第2話 異世界への道

 ――初詣の日、篠国稚夏は突如として姿を消した。そして、今現在も見つかっていない。

 

 狭い田舎で少女の失踪は大事件であり、村人はあれやこれやと噂を囁きあった。

 彼女の置き書き、あるいは遺書のようなものは発見されていないことから誘拐されたんじゃないかとか、田舎を捨てて都会に駆け落ちにでも行ったのだとか……いい加減な話が出回っていた。

 

 彼女と親しかった了哉も何度か警察から話を聞かれたが、彼女の身体が光って消えましたなんて話、誰も信じやしなかった。また、了哉自身も彼女がどこに消えたのか、まったく見当がつかなかった。
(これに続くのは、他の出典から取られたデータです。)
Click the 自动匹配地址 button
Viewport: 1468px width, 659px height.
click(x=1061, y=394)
 そうして、彼女が見つからないまま、もうじき一年という歳月が過ぎようとしていた。

 

 片思いをしていた幼馴染の失踪は、いまだに了哉の心に大きな傷を残していた。

 この喪失感を埋めるために、今まで好きでもなかった武芸に打ち込み、気を紛らわせた。今はもう師である父をも超えたと自負している。


 それでも虚しさは消えやしない。やはり夢ではなく、実際の彼女に会いたいと思う。口には出さなかったが、彼女の明るさに何度も了哉は救われてきたのだから。


 では、彼女はどこに行ったのだろうか? 


 ひとつ思いあたる節がある。このあたりには神隠しや異世界の伝承があった。また、了哉の生家である諸白家の古文書によれば、創破鬼伝流の流祖である了哉の先祖も、ある日を境に神隠しにあったように忽然と姿を消したという。

 

 また、別の伝承では、了哉の諸白家と稚夏の篠国家は、平安時代にこの世とは違う異世界よりやってきた鬼の子孫である――そんな頓痴気な話も語り継がれている。
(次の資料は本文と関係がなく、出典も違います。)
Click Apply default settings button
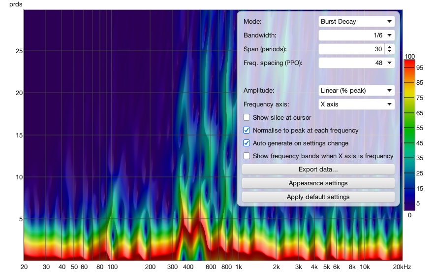This screenshot has width=435, height=273. click(318, 197)
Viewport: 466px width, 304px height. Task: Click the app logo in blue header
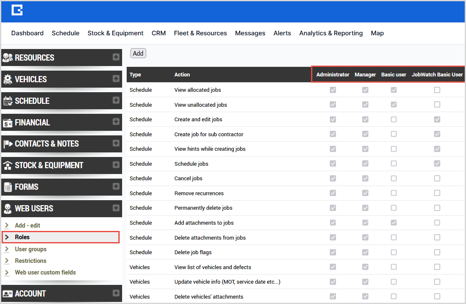(x=17, y=10)
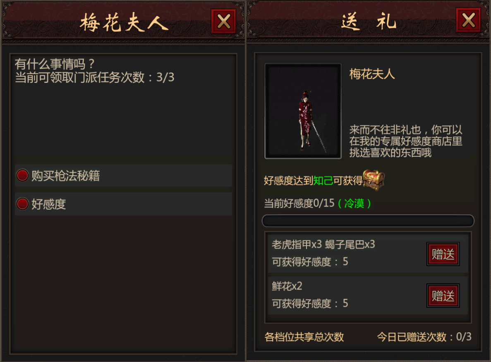The width and height of the screenshot is (491, 362).
Task: Select the 购买枪法秘籍 menu option
Action: [x=123, y=175]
 だから鬼樫神社は全国でも珍しく、鬼を祀っている神社だ。


 異界も鬼の伝承もすべては先人たちの作り話に過ぎないだろう。そう思いつつ、了哉は異世界についての伝承が頭から離れなかった。

 



――稚夏が消えてから、ちょうど一年後。了哉はあの時と同じく鬼樫神社に来ていた。


 昨年はあれから幾度も神社にお参りに来て、稚夏の帰還を願ったが本殿が光ることはなかった。ただし、あの時と同じく初詣の日という状況ならどうだろうか……そんな藁にもすがる思いで再びこの神社にやって来たのだ。


 古びた小さな本殿はもう長い間修繕されておらず、傷みの激しいこの建造物は何とも言えない懐かしさを喚起させる。


 賽銭箱に硬貨を入れ、正しい手順で願い事をする。


「どうか、稚夏が帰ってきますように!」


 声に出して強く願うものの、本殿に変化はなかった。


「くそっ、やっぱりだめなのか……」


 それから幾度もお願いをしたが、不思議なことは何一つ起こらなかった。

 

(どうしたらいいんだ…… どうやったら稚夏は帰ってくる……)


「なら、俺を稚夏のいる世界に連れていってくれ!」


 ダメ元で願ってみた。すると、先ほどまで何の変哲もなかった古びた本殿が、青白く発光していた。それは怪しく、この世のものとは思えない輝き方であった。


「まじかよ……」


 そうやって輝く本殿に手を伸ばした時、了哉の身体も青白い光に包まれていった。

青い光が徐々に輝きを増し、了哉も稚夏と同じくこの世界から忽然と姿を消した。